For nearly a century, Kawase Hasui's (川瀬巴水) most popular print is the design offered here, an unquestioned masterpiece in Hasui's oeuvre and an outstanding work in all of Shin hanga (new prints: 新版画). It was printed between 1925 and 1933 in very large numbers, perhaps more than 3,000, although the extant number of impressions is far smaller today, especially those in very good condition. Seemingly all impressions from the original blocks were of very high quality and even more could have been printed and sold, but Watanabe Shôzaburô (1885-1962), for unknown reasons, decided to retire the blocks. This design was also recut in an aiban format (image: 32.0 x 21.2 cm) and tipped into the 1934 edition of "Japan Today & Tomorrow" — a publication highlighting the cultural arts of Japan issued by The Osaka Mainichi Shinbun Company. The tissue overlay in that publication states, "The painting is by Hasui Kawase of the Kiyokata Kaburaki school. He is skilled in wood cuts and has specialized in that particular branch of art. Published by the Watanabe shop in Ginza, Tokyo." Moreover, as the popularity of the Zôjôji image continued unabated into the twenty-first century, Shoichirô Watanabe ultimately recut and published the design in 100 impressions for sale in 2018. This full-size recut has a round Watanabe seal in the lower right corner of the image, plus a Shoichirô Watanabe lozenge-shaped seal in the lower right margin (not shown on this page). This contemporary recut sold out very quickly.
The Zôjôji design depicts the Sangedatsu Gate (the oldest wooden building in Tokyo, dating from 1622) of a Buddhist temple housing the mausoleum for Tokugawa Shôguns where six of the clan rulers and their family members have been interred. Located in Minato ward, Tokyo, very close to Tokyo Tower, Zôjôji is the main temple of the Jodo (Pure Land) sect of Buddhism. Zojoji was founded as the sect's eastern Japan seminary in 1393 and was relocated to its present site in 1598 by Tokugawa Ieyasu, the founder of the Tokugawa dynasty. The temple was badly damaged during allied bombing in World War II, but the gate was one of the few structures in the complex that survived intact.
There is an indefinable beauty associated with the stark contrast between a red architectural form set within a snow scene. Hasui used this color palette in 24 or so designs, none more effectively than here. Also typical of Hasui's oeuvre is the solitrary figure set within a landscape or cityscape. Here, a woman presses on against the wind and snow, her face is hidden and protected by the umbrella. The scene expresses a mood of poignant isolation and timelessness, achieved through a finely tuned balance of forms and color. Early on, this design achieved the status of an icon, and it remains so today.
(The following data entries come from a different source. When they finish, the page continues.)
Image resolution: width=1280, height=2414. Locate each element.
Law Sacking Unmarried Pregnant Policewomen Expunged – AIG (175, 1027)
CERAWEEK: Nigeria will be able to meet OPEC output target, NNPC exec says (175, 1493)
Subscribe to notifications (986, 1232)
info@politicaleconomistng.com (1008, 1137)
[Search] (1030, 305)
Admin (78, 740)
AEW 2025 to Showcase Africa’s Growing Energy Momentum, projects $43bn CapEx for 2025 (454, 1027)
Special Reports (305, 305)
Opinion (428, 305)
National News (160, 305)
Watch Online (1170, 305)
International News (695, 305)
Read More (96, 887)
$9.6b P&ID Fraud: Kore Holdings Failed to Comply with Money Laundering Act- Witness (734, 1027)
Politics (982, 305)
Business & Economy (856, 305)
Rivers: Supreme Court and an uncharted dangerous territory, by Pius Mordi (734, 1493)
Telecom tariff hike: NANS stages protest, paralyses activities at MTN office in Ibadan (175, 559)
The preservation of the red and purple pigments in this impression is excellent. The red is especially rich and nuanced, as originally intended by Watanabe and his printers.
Impressions are held in many public institutions. The Museum of Fine Art, Boston (* below) has an impression with the same seal as our print.
References: Kendall Brown, Kawase Hasui: The complete woodblock prints. p. 356, no. 147; * Museum of Fine Art, Boston, 49.124.